Would it also be possible for you to list some or all of the dates and locations when and where you participated in demos with Mr. Parker?

And as you go along will you collect these into a book and sell it to us later?  This should be very cool.  I know you went with Mr. Parker to Ireland.  Any anecdotes you can share about hanging out wth Mr. Parker and what demos you did and how they went off and who else was there, etc. would be very cool.  

I'll go get some more ink for my printer.  I may need a separate notebook just for info I get from you off MartialTalk and other places.  Thanks in advance. :asian:


----------



## jfarnsworth (Dec 27, 2002)

There's a web site out here that has exactly what your looking for. Unfortunately at the moment I can't remember what the site is. It was posted on the kenponet at least a year or so ago and a lot of first generation students put memories of Mr. Parker on it. The last I seen it started to get long; I had a computer crash some time back with all of my bookmarks erased. If someone knows of this site put the link up please.


----------



## KenpoGirl (Dec 27, 2002)

> _Originally posted by jfarnsworth _
> *There's a web site out here that has exactly what your looking for. Unfortunately at the moment I can't remember what the site is. It was posted on the kenponet at least a year or so ago and a lot of first generation students put memories of Mr. Parker on it. The last I seen it started to get long; I had a computer crash some time back with all of my bookmarks erased. If someone knows of this site put the link up please. *




I did a search and found the link to the Tribute site.

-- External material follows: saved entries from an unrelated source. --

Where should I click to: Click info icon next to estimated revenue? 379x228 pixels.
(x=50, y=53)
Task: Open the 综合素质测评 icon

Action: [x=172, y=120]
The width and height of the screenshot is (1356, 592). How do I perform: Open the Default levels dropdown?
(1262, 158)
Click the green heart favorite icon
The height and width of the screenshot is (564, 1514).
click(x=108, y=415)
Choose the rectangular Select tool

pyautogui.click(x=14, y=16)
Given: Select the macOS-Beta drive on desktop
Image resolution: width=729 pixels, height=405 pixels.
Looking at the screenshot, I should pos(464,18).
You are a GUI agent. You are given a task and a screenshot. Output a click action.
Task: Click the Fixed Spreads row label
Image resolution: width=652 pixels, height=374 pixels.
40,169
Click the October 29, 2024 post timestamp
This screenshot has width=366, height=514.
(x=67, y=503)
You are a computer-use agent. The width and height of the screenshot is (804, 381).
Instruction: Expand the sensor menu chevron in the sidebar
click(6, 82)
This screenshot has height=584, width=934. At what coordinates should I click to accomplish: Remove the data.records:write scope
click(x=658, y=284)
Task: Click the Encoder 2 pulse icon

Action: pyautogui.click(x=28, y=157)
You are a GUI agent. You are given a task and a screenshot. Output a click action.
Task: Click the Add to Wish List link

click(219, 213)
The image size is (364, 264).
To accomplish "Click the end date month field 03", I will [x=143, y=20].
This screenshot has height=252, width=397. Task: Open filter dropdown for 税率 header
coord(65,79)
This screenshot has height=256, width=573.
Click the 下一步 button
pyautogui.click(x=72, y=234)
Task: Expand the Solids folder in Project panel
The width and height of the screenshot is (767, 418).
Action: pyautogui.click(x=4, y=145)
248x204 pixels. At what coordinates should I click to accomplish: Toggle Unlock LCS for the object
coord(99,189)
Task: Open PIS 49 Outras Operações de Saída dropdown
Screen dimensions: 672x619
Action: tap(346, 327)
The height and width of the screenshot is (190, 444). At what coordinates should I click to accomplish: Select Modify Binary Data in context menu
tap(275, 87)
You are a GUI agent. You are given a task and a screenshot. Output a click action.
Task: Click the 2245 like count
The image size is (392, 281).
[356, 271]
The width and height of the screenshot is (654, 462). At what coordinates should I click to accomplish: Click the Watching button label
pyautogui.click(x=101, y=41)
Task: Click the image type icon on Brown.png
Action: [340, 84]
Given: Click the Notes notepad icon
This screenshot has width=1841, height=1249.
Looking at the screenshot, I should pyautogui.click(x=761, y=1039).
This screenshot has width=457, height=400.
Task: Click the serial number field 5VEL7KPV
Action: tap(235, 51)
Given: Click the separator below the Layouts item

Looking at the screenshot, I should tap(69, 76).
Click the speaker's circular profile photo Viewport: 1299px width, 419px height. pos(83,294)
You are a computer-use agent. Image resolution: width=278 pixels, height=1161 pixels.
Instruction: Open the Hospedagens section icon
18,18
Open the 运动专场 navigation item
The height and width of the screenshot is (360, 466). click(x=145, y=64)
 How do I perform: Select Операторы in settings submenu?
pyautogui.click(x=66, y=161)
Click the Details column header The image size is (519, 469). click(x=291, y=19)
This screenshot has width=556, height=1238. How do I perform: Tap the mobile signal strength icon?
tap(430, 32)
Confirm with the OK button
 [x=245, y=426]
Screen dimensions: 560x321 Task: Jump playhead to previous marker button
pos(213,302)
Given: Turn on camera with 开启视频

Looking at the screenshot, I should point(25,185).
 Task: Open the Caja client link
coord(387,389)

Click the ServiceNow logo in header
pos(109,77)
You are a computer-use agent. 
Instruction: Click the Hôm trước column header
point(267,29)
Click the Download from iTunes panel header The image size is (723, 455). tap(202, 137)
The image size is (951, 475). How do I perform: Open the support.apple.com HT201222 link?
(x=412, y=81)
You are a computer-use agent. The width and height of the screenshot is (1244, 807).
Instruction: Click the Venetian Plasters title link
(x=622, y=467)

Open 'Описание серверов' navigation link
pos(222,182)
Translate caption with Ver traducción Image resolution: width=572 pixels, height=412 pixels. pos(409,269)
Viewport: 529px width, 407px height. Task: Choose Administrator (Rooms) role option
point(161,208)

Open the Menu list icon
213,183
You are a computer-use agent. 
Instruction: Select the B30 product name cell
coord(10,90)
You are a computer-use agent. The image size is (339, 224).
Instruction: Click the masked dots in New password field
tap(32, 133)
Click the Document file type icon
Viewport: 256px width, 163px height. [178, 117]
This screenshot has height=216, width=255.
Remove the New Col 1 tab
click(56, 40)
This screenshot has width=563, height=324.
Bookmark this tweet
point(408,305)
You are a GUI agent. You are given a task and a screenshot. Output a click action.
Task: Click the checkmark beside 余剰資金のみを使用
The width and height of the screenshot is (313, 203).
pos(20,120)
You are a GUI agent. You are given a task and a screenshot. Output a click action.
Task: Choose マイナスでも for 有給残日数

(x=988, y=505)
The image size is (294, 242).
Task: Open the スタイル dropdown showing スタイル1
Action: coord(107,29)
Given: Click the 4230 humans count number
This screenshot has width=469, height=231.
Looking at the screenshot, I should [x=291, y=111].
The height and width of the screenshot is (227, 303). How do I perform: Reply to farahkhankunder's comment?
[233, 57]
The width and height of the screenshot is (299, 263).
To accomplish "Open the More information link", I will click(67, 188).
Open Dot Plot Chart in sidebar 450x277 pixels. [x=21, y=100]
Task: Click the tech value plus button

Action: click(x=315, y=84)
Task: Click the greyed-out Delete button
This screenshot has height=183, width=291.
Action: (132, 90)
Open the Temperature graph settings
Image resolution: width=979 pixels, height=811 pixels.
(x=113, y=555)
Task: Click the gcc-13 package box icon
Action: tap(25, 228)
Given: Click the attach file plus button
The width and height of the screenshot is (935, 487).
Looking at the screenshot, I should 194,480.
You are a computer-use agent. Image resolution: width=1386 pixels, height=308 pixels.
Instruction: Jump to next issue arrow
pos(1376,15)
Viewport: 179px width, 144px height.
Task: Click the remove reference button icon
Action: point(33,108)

http://disc.server.com/Indices/117876.html 

It was created by Jason Wilson a couple years ago.  There are some really good stories on there.  Last one was posted November 22nd.  Hopefully people will continue to post stories in the future.

Dot


----------



## jfarnsworth (Dec 27, 2002)

Thank you. 
Dot


----------



## KenpoGirl (Dec 27, 2002)

I'm actually pleased this came up I haven't been to the site in quite a while.  So I didn't know that there are 3 new posts that I hadn't read.

I remember when Mr. Wilson first created the site.  Nobody really had any interest in posting stories.  I believe Mr. C. had a big part in talking people into posting.  I wish more would do so.  

This past year I was able to see one of the videos of Mr. Parkers Seminars.  It made me very sad that he was no longer around; he was incredibly dynamic and an excellent instructor.  It is such a waste when people such as he, pass away much too early.

:asian:


----------



## cdhall (Dec 27, 2002)

> _Originally posted by jfarnsworth _
> *There's a web site out here that has exactly what your looking for.... *



Jason,

I wanted stories from Mr. C about doing demos with Mr. Parker.  Not just stories and especially not just stories from anyone.

I also was hoping to get some list from him as to how many times he was out with Mr. Parker getting beat on at a demonstration.

I am just posting to clarify what I had originally hoped for.  I have a link to that tribute site on my own site and on Mr. Duffy's site as well.  It is cool stuff.

I have not been in a while myself.  The last 2 posts are new to me.


----------



## jfarnsworth (Dec 27, 2002)

O.K., I misread what you were looking for. I thought it was only stories therefore my idea was that link you needed.


----------



## cdhall (Oct 7, 2003)

I take it this is a no?
I'm going to move over to the QnA thread again.
If anyone else thought this was a good idea, chime in.
:asian:


----------